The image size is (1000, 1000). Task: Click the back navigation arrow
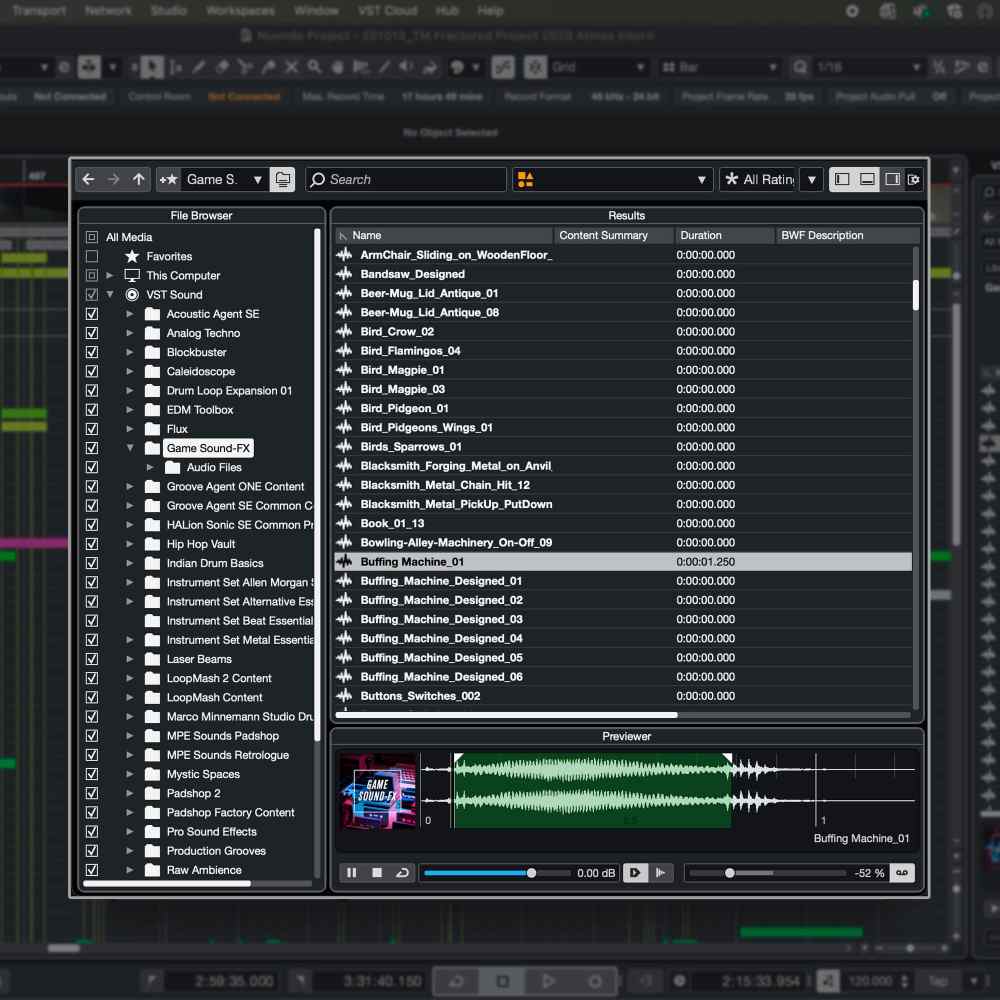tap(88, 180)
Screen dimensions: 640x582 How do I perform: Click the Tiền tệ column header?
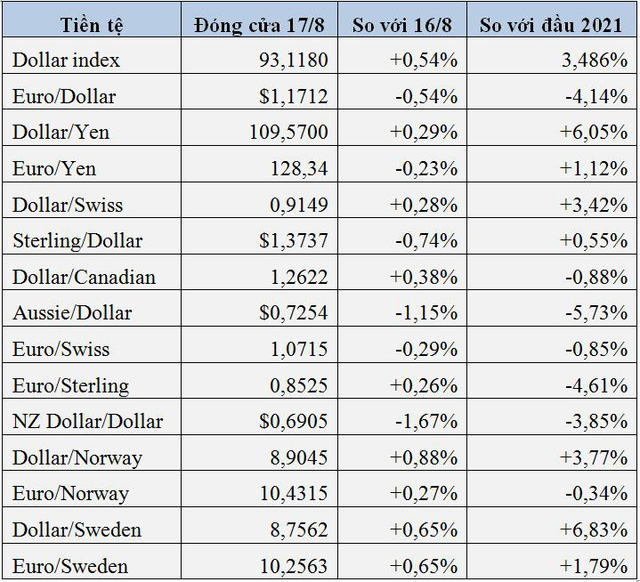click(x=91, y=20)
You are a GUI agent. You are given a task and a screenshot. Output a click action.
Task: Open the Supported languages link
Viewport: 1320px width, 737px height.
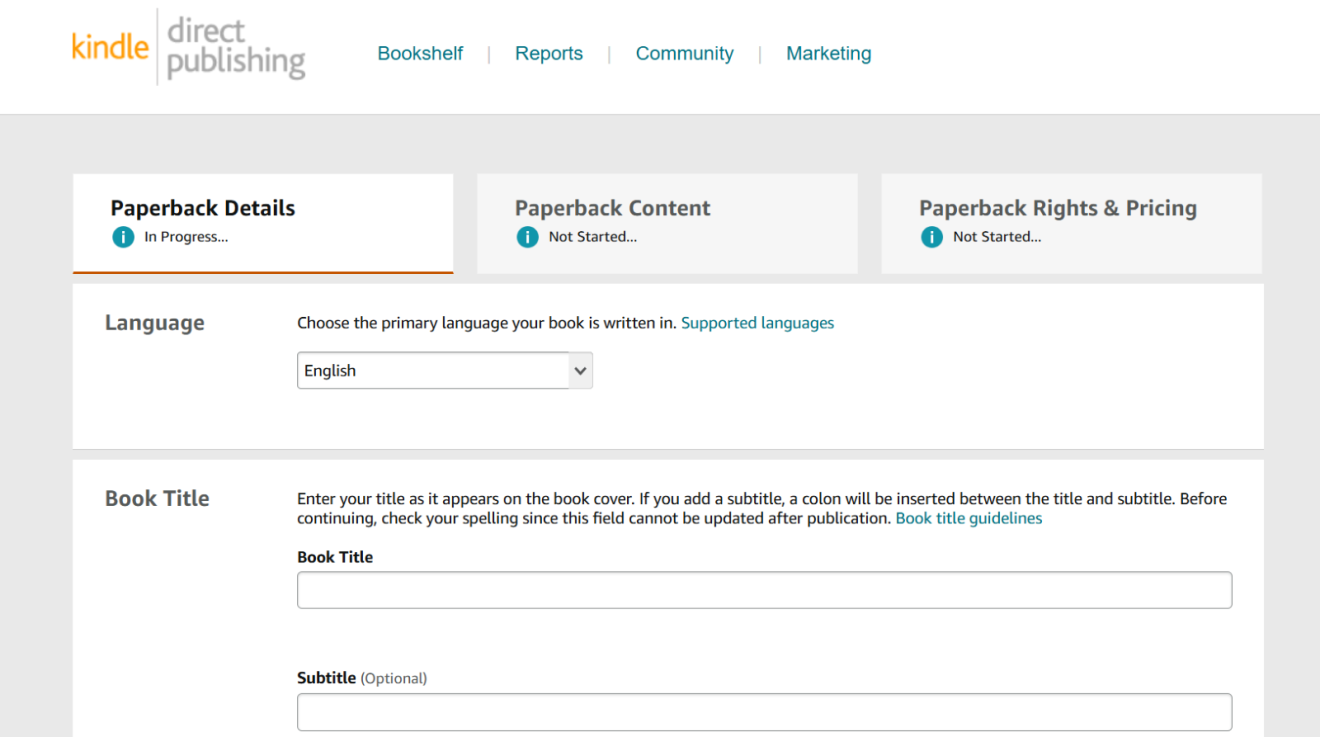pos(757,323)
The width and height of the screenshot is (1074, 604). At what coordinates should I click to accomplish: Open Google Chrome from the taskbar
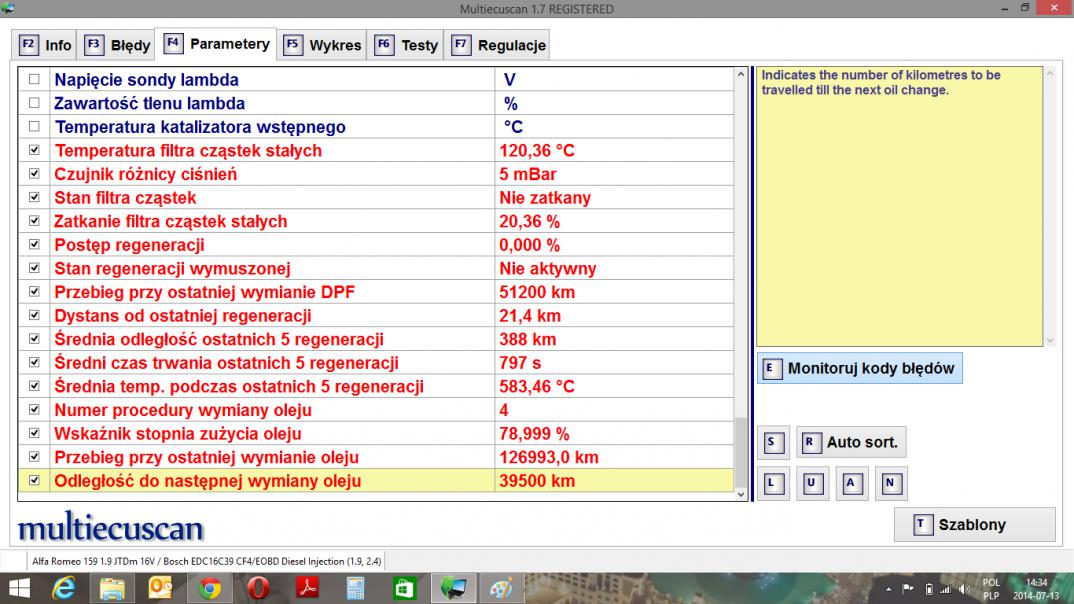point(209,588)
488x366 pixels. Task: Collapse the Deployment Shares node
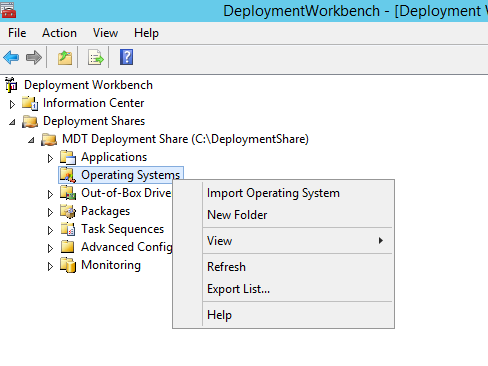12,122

##############################

▸ YOUR ASSIGNMENT: Set down the material word for word, and drop every picture from it.

▸ ANSWER:
The image size is (1000, 1000). Task: Click the back navigation arrow
tap(88, 180)
Screen dimensions: 640x582 How do I perform: Click the Tiền tệ column header?
click(x=91, y=20)
You are a GUI agent. You are given a task and a screenshot. Output a click action.
Task: Open the Supported languages link
Viewport: 1320px width, 737px height.
pos(757,323)
The width and height of the screenshot is (1074, 604). At what coordinates should I click to accomplish: Open Google Chrome from the taskbar
point(209,588)
488x366 pixels. Task: Collapse the Deployment Shares node
12,122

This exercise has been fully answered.